Reproduce the records below word for word, leaving out the pictures.

-- start Material supplied --

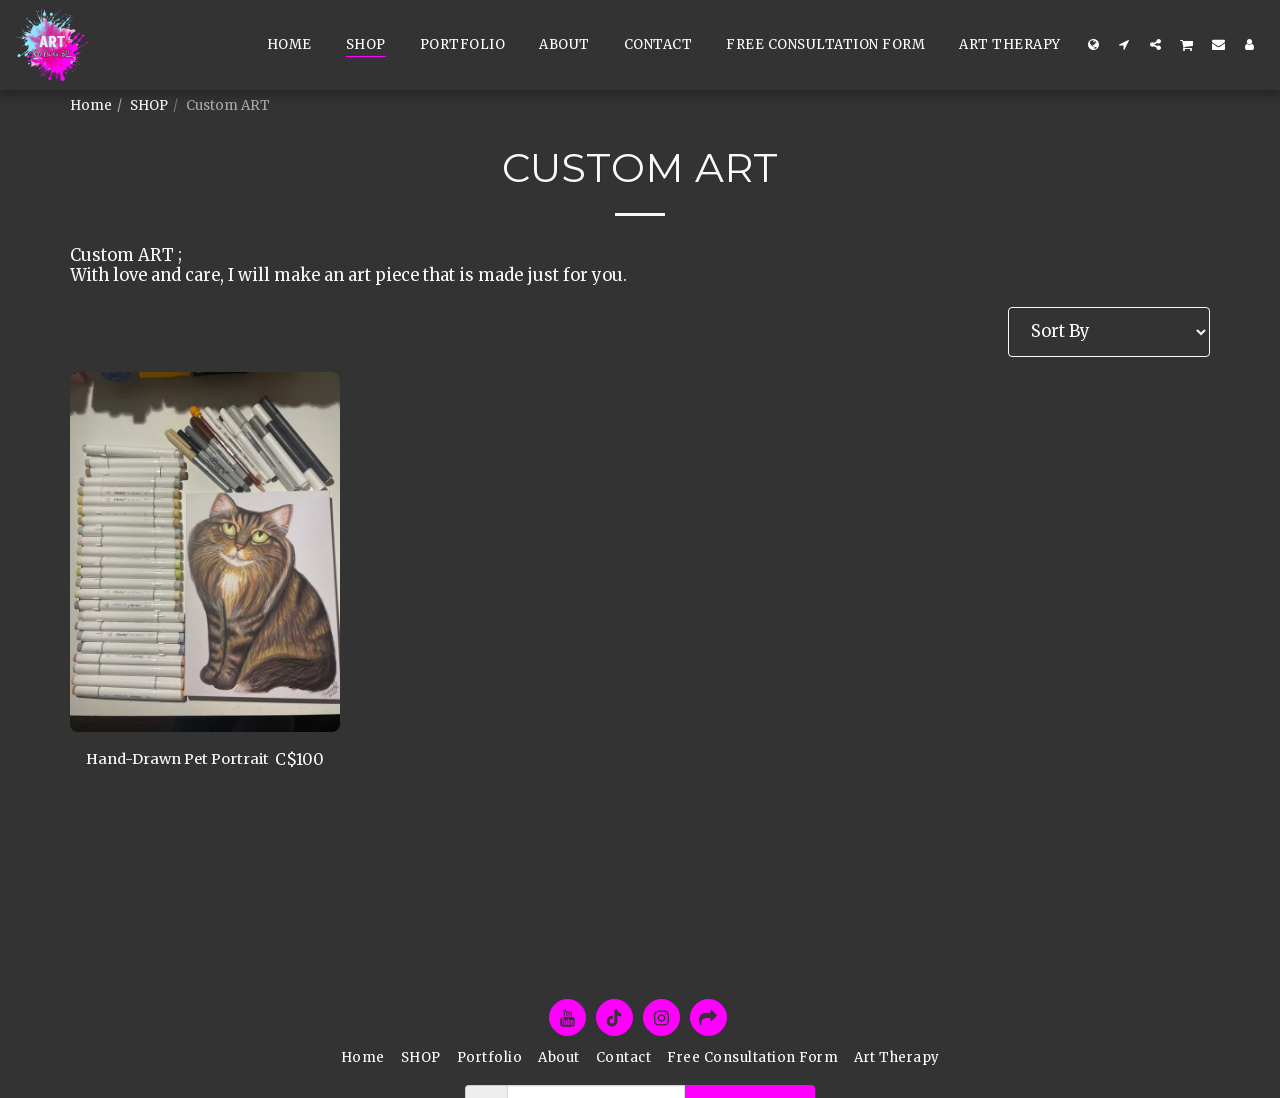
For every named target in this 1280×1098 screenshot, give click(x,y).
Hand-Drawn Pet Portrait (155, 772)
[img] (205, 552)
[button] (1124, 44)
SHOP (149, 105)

-- end Material supplied --

* Answer for the task *
For every named target in this 1280×1098 screenshot, give click(x,y).
Hand-Drawn Pet Portrait (155, 772)
[img] (205, 552)
[button] (1124, 44)
SHOP (149, 105)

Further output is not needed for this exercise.